The output (timing in seconds) on my linux 12 core desktop (with 48GB RAM) for n=350 and 63 points:

no points 63
-----------------------
Timings for  10 loops
-----------------------
1. cdist looped amin: 3.2488364999881014
2. cdist single amin: 6.494611179979984
3. KDtree ball pt: 5.180531410995172
4. KDtree query: 0.9377906009904109
5. cdist long list: 3.906166430999292
6. ball tree: 3.3540162370190956
7. kernel orig: 0.7813036740117241
8. kernel optimised: 0.17046571199898608

and for n=500 and npts=176:

no points 176
-----------------------
Timings for  10 loops
-----------------------
1. cdist looped amin: 16.787221198988846
2. cdist single amin: 40.97849371898337
3. KDtree ball pt: 9.926229109987617
4. KDtree query: 0.8417396580043714
5. cdist long list: 14.345821461000014
6. ball tree: 1.8792325239919592
7. kernel orig: 1.0807358759921044
8. kernel optimised: 0.5650744160229806

So in summary I reached the following conclusions:

  1. avoid cdist if you have quite a large problem
  2. If your problem is not too computational-time constrained I would recommend the "KDtree query" approach as it is just 2 lines without the periodic boundaries and a few more with periodic boundary to set up the j9 array
  3. For maximum performance (e.g. a long integration of a model where this is required each time step as is my case) then the Kernal solution is now by far the fastest.
Answered By: Adrian Tompkins

For calculating multiple distances I think it is hard to beat a simple BallTree (or similar).
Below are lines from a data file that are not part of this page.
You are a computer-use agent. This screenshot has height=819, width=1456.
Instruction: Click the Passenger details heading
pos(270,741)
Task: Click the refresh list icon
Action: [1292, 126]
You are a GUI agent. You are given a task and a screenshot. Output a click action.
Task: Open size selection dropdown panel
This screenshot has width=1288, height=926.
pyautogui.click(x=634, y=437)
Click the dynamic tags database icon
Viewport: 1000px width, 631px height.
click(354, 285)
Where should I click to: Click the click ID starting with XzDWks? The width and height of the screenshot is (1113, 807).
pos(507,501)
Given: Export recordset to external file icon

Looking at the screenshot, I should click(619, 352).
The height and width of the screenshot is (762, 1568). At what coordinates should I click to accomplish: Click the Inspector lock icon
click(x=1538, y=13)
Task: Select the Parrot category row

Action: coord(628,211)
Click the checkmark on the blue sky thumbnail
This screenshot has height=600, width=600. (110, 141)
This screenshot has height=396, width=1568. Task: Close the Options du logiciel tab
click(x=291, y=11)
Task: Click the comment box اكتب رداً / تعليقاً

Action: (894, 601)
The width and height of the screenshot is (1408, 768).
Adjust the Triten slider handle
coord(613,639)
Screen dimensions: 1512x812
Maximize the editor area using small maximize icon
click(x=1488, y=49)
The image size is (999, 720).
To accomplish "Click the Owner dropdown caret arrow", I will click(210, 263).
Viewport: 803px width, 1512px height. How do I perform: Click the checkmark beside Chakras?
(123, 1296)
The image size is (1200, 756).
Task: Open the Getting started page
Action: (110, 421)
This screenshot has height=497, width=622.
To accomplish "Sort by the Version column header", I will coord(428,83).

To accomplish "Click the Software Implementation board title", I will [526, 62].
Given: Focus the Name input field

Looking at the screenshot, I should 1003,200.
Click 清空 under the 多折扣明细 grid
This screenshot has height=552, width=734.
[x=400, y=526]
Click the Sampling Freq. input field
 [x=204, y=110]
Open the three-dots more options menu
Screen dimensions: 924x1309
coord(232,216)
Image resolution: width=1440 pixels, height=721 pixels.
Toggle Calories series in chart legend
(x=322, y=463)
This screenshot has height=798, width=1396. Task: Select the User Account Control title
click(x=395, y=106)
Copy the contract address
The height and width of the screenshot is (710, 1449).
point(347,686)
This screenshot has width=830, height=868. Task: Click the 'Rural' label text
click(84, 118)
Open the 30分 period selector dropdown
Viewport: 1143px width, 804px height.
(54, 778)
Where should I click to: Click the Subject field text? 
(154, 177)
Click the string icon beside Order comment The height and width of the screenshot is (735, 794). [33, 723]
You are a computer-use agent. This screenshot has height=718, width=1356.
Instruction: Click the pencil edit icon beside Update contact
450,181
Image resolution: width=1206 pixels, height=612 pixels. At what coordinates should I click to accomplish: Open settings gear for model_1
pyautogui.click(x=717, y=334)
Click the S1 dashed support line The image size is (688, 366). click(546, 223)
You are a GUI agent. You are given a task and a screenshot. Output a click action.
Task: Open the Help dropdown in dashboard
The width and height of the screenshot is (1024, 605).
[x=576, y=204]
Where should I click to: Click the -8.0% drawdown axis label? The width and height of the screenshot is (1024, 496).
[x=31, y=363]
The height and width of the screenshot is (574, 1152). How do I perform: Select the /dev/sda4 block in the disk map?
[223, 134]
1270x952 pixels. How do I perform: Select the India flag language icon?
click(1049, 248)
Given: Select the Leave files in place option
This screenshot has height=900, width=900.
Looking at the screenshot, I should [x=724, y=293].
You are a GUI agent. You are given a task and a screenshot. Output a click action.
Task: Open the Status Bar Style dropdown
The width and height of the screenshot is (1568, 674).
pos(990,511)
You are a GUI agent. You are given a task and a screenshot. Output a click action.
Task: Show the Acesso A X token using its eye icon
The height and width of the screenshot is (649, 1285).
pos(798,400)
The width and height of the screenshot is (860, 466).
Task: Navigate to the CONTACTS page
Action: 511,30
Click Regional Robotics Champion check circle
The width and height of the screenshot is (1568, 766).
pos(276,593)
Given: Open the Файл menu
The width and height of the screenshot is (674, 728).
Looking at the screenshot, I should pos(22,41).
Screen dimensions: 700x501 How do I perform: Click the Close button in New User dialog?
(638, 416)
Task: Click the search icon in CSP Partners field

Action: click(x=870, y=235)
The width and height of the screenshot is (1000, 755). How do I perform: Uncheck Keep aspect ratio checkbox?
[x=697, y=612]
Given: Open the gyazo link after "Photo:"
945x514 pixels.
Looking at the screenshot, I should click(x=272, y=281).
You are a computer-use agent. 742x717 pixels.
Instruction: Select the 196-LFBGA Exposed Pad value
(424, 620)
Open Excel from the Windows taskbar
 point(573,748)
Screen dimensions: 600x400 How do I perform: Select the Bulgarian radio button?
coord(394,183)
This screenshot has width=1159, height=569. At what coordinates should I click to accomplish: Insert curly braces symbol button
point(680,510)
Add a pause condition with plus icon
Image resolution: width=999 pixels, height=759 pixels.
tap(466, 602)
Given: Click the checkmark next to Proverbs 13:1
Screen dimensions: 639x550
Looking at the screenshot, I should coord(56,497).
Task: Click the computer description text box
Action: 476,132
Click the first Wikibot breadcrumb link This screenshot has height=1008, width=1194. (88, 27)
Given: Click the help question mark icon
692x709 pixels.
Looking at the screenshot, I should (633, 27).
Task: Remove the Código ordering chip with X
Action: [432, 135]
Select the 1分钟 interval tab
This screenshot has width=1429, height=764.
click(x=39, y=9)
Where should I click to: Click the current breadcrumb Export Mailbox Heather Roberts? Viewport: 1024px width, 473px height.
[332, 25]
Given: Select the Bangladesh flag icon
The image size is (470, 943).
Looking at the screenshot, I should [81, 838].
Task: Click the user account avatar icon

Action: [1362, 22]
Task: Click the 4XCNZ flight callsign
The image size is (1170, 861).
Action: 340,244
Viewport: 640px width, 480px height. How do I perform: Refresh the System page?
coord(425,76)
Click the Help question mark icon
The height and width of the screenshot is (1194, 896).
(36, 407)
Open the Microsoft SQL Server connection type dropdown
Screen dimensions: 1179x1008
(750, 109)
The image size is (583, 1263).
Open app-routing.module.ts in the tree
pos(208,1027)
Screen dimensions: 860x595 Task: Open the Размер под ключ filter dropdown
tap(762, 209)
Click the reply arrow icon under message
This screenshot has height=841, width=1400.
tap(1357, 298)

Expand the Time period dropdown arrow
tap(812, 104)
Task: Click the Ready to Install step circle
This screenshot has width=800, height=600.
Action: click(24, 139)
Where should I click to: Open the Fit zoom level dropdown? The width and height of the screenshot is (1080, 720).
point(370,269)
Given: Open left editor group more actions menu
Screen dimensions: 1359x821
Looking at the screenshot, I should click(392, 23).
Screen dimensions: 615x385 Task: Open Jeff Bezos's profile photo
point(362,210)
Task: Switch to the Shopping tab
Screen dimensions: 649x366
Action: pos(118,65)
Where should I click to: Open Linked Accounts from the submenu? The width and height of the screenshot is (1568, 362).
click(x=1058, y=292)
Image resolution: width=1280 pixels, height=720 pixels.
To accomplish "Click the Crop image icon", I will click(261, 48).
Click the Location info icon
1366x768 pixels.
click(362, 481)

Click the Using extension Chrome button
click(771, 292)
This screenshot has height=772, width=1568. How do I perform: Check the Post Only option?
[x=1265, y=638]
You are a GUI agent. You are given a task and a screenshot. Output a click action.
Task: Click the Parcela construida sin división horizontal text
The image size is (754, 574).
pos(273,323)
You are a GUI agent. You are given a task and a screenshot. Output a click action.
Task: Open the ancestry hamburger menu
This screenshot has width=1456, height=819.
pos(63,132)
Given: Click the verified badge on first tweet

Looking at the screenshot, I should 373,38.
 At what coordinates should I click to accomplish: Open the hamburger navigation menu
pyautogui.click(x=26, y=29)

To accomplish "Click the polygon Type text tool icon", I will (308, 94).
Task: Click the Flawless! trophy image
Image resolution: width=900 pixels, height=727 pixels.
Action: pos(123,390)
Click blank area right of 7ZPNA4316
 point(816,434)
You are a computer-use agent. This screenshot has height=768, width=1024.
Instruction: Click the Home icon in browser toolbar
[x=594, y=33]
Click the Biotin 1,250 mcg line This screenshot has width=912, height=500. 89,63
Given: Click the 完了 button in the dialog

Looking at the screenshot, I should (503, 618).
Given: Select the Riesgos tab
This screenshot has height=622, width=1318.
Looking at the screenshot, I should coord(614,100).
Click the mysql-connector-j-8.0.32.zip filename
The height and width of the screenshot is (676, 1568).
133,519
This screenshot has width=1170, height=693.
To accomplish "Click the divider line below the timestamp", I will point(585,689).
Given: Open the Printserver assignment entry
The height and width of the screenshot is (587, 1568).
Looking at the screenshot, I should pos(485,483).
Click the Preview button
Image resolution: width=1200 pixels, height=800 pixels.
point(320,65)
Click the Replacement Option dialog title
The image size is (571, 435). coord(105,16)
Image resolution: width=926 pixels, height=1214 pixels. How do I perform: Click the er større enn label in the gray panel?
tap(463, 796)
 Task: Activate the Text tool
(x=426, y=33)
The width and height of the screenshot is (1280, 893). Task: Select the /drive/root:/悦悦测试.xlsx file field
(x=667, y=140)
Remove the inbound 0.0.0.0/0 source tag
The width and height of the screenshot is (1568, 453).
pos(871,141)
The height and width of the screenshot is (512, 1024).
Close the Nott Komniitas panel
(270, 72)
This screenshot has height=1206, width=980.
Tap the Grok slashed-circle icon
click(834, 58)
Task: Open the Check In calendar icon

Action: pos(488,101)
I didn’t quite understand the cyclic boundary, or at least why you need to loop 3×3 times, as I see it is behaves like torus and it is enough to make 5 copies.
Update: Indeed you need 3×3 for the edges. I updated the code.

To make sure my minimum_distance is correct by doing for n = 200 a np.all( minimum_distance == dist_v1(i,j) ) test gave True.

For n = 500 generated with the provided code, the %%time for a cold start gave

CPU times: user 1.12 s, sys: 0 ns, total: 1.12 s
Wall time: 1.11 s

So I generate 500 data points like in the post

import numpy as np

n=500 # size of 2D box (n X n points)
np.random.seed(1) # to make reproducible
a=np.random.uniform(size=(n,n)) 
i=np.argwhere(a>-1)  # all points, for each loc we want distance to nearest J 
j=np.argwhere(a>0.85) # set of J locations to find distance to.

And use the BallTree

import numpy as np
from sklearn.neighbors import BallTree

N = j.copy()
NE = j.copy()
E = j.copy()
SE = j.copy()
S = j.copy()
SW = j.copy()
W = j.copy()
NW = j.copy()

N[:,1] = N[:,1] - n
NE[:,0] = NE[:,0] - n
NE[:,1] = NE[:,1] - n
E[:,0] = E[:,0] - n
SE[:,0] = SE[:,0] - n
SE[:,1] = SE[:,1] + n
S[:,1] = S[:,1] + n
SW[:,0] = SW[:,0] + n
SW[:,1] = SW[:,1] + n
W[:,0] = W[:,0] + n
NW[:,0] = NW[:,0] + n
NW[:,1] = NW[:,1] - n

tree = BallTree(np.concatenate([j,N,E,S,W,NE,SE,SW,NW]), leaf_size=15, metric='euclidean')

dist = tree.query(i, k=1, return_distance=True)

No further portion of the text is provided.